The camellia or Camelia japonica is an evergreen shrub that thrives even in bitter winters – a quality that has caused it to earn the nickname “Winter Queen.”

A relative of the tea plant, camellias prefer a neutral to slightly acidic and well-draining but humus-rich soil that can provide it with much-needed nutrition.

Noted for being a shade-loving plant, camellias will appreciate it if you planted them in the dappled shade of deciduous shrubs or trees.


When it comes to surviving in freezing temperatures, no other plant can beat the humble crocus.

Known for blooming in a variety of colors, crocus plants not only provide color to a winter garden, but they also naturalize, meaning that they spread and come back year after year. thereby resulting in an ever-larger display of blooms.

Grow crocuses in October or November for some late winter or early spring blooms. Just like violets or violas, try growing them in clusters for more visual impact.


A staple in many gardens, primroses are very hardy and long-enduring plants, with the brightly-colored plants known for needing little to almost no attention. Primroses are also edible and can be incorporated in garden salads to give them pops of color.


Cyclamen, better known to expert gardeners as Cyclamen persicum, is a small plant that is best known perhaps for its sweet-smelling small flowers that stretch up above its lush foliage.

This plant is a tuberous perennial. This means that it “dies” down to its thick roots or tubers during its dormancy period in the summer, before once again growing thick foliage each fall.

How do I prepare my garden for the winter?

As with anything else, it is best if you prepare your garden before doing any major undertaking such as planting for the winter. This ensures that your plants will thrive, or at least have a fighting chance at healthy growth.

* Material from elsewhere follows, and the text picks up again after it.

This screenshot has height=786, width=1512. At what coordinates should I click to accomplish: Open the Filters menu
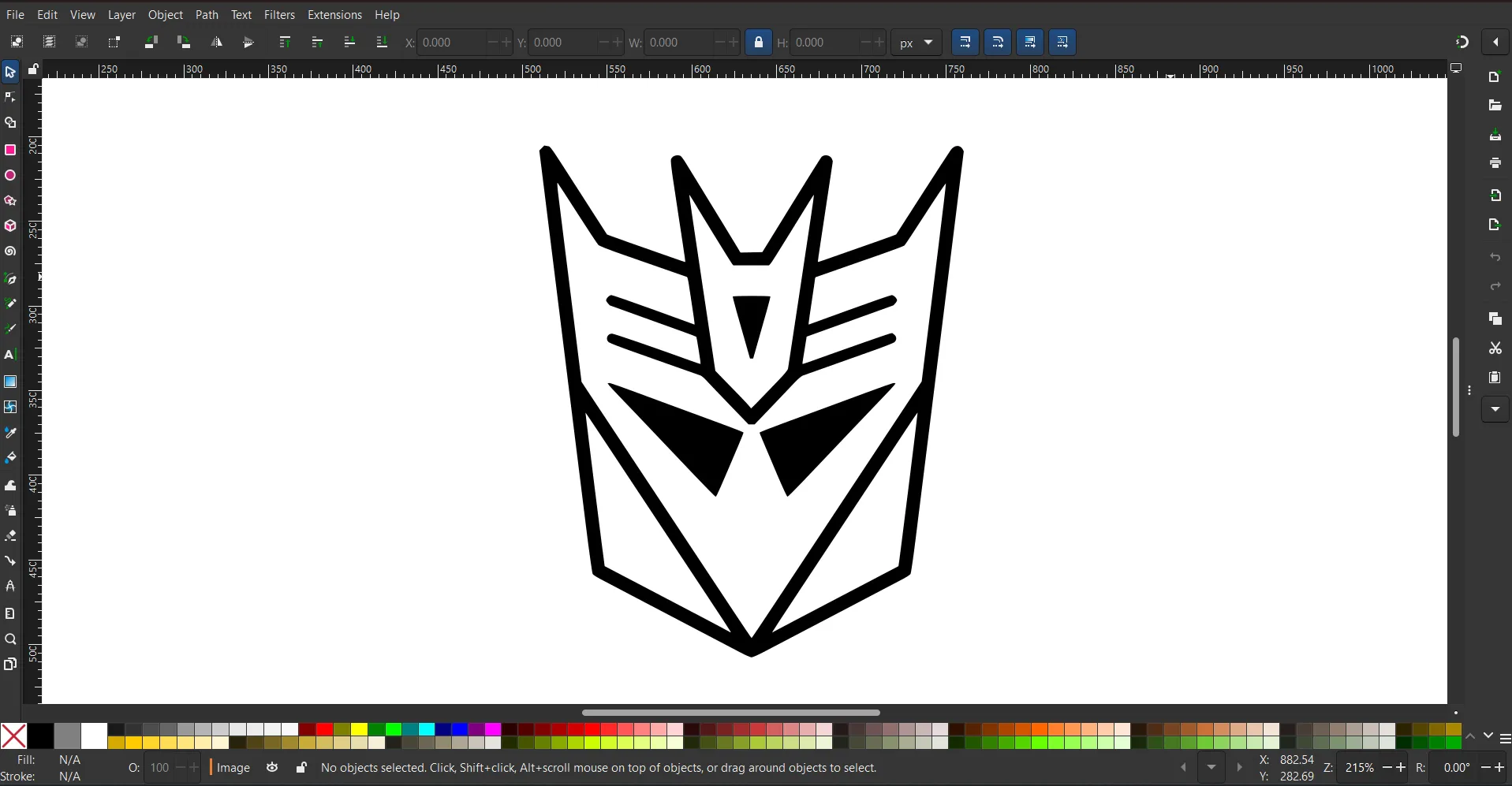click(280, 14)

With that said, here are some things you can do to ensure a smooth-sailing winter gardening experience:

  • Weed the garden: This will ensure that your plants will have no competition for nutrients during the winter.
  • Remove debris and dead foliage: Clear fallen leaves and other debris from lawns and beds in order to decrease the risk of overwintering pests and diseases. Also, take this time to dead-head your plants before the first frost arrives.
  • Start your seeds in trays: If you live in the northern states or territories where the temperature can drastically plummet, it may be a better option for you to start your seeds in indoor growing trays. This will allow you to monitor their growth more closely without risking damage from unpredictable weather.
  • Grow your crops in raised garden beds: Wet weather during winter can inhibit plant growth. To address this, you can plant your crops in raised beds, as these typically have better drainage.
  • Mulch: Clean, dry leaves and flower heads can be shredded and used as mulch, which can then help stabilize the plants’ root temperature. Gather as many clean leaves and organic matter as you can and put them through a leaf shredder or simply run over them with a lawnmower with a bag attached. Doing this will prevent the leaves from packing together in layers, and thus allow for better air circulation and water flow.
  • Add compost and green manure: This will help supply organic nutrients to the soil, thus ensuring optimal growth for the crops you are growing.
  • Use cover crops on dormant beds: If you have beds that are vacant, consider plantain some cold-hardy cover crops in them. These plants are important because they help restore soil nutrients, as well as control weed growth, erosion, and compaction, which can affect soil health.

While it may be a new endeavor for some, winter gardening doesn’t have to be an overly complicated and confusing activity. Simply knowing what to grow during wintertime will help keep your garden vibrant and healthy even during winter.